Parallel zur südlichen Grenze unseres Dorfes verläuft die abschüssige Wyckgasse. Ich bin sie sicher tausendmal gegangen, auf dem Weg von oder zu meiner Stammkneipe oben an der Chaussee. Trotzdem blieb sie mir fremd. Wenn wir in Kindertagen in der Dunkelheit der Novemberabende im Dorf Klingelmännchen spielten, war die Wyckgasse besonders aufregend, denn sie bot nur geringen Schutz. Zu eng lehnten sich die alten Häuser der Wyckgasse aneinander. Sie waren wie das Dicht-an-dicht einer Stadtmauer. Obwohl unser Dorf nicht groß war und sich im Lauf der Generationen ein Netz von Verwandtschaftsbeziehungen darüber gelegt hatte, von denen ich schon als Kind wusste, war die Wyckgasse wie ausgespart. Ich kannte nur eine Person aus der Wyckgasse, meinen Mitschüler Volker Harms. „Kennen“ ist hier ein zu großes Wort, denn Volker Harms hielt auf Abstand, war mit niemandem befreundet, und nie ist jemand von uns auf die Idee gekommen, ihn in ein Spiel einzubeziehen. Er war die Fleisch gewordene Unauffälligkeit und Zurückhaltung.

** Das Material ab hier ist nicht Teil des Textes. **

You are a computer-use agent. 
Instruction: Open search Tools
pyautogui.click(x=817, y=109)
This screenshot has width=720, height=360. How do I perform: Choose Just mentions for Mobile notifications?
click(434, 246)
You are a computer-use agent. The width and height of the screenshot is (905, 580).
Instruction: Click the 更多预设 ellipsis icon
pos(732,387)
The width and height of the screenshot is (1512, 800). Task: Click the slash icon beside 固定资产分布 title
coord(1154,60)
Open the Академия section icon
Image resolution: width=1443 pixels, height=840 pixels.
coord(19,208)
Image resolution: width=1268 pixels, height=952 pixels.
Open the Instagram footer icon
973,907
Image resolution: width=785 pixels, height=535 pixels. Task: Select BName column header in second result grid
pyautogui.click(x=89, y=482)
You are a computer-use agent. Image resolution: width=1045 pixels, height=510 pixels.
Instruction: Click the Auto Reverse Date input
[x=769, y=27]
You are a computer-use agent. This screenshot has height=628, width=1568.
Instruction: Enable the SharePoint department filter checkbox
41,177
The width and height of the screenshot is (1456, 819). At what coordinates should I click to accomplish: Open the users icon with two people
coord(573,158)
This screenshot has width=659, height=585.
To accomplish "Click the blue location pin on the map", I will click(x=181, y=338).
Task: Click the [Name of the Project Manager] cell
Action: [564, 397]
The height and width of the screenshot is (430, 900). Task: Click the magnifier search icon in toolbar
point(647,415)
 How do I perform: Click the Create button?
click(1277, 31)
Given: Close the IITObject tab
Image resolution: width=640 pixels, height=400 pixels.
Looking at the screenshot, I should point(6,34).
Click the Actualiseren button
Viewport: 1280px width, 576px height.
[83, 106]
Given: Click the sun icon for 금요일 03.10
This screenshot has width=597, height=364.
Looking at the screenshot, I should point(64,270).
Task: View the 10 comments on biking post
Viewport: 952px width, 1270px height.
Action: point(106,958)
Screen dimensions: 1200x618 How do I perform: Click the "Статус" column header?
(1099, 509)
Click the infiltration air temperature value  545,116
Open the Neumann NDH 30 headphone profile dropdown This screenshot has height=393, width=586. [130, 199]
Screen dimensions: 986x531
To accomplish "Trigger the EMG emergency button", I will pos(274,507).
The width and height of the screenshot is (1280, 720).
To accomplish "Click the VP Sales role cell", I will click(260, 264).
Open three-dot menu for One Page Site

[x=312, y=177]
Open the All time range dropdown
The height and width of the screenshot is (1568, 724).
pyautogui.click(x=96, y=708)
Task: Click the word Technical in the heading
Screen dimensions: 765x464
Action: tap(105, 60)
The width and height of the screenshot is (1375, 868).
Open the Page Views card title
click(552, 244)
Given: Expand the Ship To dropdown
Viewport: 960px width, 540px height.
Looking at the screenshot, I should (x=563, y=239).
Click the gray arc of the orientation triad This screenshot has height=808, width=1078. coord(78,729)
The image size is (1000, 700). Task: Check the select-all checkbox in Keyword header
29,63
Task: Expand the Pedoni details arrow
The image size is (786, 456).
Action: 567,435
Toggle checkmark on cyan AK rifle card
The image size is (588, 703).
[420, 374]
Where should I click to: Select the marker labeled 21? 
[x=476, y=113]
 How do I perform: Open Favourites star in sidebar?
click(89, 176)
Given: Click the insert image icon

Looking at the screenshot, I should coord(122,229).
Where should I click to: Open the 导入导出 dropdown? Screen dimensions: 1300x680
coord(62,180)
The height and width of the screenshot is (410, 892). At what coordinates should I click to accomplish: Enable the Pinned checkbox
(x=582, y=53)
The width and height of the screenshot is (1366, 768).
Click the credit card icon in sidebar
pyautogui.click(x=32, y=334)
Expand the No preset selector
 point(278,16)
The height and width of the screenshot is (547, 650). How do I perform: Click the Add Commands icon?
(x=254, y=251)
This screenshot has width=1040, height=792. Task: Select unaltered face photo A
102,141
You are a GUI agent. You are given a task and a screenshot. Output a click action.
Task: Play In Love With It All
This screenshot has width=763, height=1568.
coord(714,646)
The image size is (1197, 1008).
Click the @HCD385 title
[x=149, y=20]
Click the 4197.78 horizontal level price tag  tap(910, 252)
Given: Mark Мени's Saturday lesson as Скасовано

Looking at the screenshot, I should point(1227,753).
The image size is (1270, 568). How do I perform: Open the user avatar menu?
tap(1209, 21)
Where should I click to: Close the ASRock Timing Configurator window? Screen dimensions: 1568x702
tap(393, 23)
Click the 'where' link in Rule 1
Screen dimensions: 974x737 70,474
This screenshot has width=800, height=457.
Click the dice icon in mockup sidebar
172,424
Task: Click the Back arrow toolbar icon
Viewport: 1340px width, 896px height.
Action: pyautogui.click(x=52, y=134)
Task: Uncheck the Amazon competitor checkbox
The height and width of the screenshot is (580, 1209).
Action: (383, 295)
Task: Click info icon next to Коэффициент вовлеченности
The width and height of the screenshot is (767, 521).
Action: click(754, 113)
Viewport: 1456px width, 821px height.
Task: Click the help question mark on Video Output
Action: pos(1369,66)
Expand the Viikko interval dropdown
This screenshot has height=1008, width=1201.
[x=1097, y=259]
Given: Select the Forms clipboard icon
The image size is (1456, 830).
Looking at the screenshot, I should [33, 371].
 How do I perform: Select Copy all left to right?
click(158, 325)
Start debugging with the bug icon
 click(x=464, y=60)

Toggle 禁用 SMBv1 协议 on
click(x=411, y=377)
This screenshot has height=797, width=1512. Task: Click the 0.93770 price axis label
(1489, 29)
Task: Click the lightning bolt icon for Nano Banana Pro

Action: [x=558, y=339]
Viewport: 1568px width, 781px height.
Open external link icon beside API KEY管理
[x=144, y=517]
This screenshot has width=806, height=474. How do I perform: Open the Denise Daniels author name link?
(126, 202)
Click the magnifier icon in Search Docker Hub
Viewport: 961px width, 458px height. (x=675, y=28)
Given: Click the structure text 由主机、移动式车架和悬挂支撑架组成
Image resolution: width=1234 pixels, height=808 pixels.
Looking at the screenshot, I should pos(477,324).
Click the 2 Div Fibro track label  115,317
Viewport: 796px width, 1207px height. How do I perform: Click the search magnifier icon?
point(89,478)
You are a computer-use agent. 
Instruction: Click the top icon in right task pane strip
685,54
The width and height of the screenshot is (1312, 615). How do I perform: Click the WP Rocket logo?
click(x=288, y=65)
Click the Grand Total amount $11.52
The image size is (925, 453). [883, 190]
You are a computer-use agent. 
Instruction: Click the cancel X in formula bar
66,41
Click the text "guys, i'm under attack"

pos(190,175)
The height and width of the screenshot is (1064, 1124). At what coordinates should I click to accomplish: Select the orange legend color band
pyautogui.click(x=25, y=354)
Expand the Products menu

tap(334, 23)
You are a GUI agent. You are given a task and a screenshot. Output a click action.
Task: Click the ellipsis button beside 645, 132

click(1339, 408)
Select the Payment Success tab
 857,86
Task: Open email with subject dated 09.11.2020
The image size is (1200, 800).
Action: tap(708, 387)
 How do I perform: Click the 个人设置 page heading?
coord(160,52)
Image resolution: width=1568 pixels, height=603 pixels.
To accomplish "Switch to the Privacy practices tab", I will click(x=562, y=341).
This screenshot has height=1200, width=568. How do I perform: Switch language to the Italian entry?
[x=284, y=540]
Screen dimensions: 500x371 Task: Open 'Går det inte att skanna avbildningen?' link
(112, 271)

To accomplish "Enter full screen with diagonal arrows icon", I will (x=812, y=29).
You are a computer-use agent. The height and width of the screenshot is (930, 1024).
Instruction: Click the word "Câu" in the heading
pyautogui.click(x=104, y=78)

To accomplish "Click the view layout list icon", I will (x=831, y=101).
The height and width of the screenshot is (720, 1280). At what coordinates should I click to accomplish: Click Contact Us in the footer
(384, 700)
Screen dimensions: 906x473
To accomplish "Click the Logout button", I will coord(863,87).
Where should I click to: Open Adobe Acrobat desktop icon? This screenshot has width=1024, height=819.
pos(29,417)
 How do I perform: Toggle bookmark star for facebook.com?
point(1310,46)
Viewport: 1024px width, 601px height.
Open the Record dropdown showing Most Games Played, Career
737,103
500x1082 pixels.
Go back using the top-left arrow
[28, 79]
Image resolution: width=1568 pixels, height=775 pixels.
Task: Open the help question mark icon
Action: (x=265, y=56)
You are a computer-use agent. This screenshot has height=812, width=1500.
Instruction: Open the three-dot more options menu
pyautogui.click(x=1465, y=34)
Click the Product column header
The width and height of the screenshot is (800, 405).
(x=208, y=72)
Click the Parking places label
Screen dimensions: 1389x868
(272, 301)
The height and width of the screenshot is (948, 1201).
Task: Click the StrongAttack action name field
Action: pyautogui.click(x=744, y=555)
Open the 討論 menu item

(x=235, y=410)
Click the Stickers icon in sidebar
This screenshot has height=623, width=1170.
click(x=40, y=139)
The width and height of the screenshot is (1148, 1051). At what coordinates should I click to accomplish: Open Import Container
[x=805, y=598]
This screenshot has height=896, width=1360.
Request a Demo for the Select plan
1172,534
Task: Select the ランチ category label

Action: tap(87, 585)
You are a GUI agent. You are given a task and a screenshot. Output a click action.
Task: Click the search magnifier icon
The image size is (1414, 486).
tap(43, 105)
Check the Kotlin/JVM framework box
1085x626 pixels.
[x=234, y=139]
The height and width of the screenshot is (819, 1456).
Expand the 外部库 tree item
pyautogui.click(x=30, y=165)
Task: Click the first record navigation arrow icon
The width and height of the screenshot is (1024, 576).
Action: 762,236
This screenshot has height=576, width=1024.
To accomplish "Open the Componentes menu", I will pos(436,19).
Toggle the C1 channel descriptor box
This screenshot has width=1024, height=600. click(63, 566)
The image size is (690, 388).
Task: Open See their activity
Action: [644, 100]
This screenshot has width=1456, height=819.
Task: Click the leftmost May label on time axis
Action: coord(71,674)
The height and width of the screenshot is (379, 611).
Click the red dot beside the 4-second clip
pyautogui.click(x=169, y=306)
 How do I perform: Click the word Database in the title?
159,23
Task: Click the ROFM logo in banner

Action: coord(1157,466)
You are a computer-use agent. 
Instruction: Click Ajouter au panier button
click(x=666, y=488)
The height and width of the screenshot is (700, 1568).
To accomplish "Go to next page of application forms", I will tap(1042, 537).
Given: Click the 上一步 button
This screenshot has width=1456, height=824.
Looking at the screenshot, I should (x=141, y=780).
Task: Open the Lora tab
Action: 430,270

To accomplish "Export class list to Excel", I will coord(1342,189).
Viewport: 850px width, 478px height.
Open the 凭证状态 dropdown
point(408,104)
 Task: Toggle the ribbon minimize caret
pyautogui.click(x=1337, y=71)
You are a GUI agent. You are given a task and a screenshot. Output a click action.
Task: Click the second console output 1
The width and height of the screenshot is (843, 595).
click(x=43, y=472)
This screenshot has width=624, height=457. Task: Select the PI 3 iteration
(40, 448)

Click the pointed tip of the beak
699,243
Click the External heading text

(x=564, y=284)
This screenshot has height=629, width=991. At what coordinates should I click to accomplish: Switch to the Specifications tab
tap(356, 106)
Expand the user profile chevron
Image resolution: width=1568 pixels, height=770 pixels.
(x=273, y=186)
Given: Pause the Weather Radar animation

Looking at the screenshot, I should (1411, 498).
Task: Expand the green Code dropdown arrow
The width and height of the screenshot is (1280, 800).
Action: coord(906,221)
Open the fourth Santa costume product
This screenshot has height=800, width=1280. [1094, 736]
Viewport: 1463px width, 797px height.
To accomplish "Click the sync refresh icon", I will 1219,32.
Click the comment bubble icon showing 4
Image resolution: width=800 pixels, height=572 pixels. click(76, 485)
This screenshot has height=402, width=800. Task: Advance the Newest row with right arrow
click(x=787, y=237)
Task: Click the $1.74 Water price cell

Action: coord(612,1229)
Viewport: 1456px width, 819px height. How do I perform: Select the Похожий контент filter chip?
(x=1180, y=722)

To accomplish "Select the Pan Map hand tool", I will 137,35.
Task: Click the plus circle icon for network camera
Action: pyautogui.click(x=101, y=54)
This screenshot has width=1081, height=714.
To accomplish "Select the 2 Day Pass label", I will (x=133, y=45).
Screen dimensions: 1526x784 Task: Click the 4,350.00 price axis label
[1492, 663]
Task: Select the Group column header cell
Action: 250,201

Die Leute der Wyckgasse waren eine eingeschworene Gemeinschaft. Als müssten sie besondere Abbitte für große Schuld leisten, taten sie sich zur alljährlichen Fronleichnamsprozession hervor wie keine Straße sonst. Entlang der Wyckgasse erstreckte sich in ihrer Mitte ein dickes Band aus gefärbtem Sägemehl, darin prächtige Muster und Bilder, etwa das Lamm Gottes, das mit dem Vorderlauf ein stabförmiges Kreuz umfangen hält, auf himmelblauem Grund. Nur der mit dem Baldachin beschirmte Priester, der die Monstranz durchs Dorf trug, durfte den kunstvollen Sägemehlteppich betreten. Die vier Männer an den Stangen des Baldachins traten links und rechts des Teppichs wie auch das ihnen folgende Fußvolk.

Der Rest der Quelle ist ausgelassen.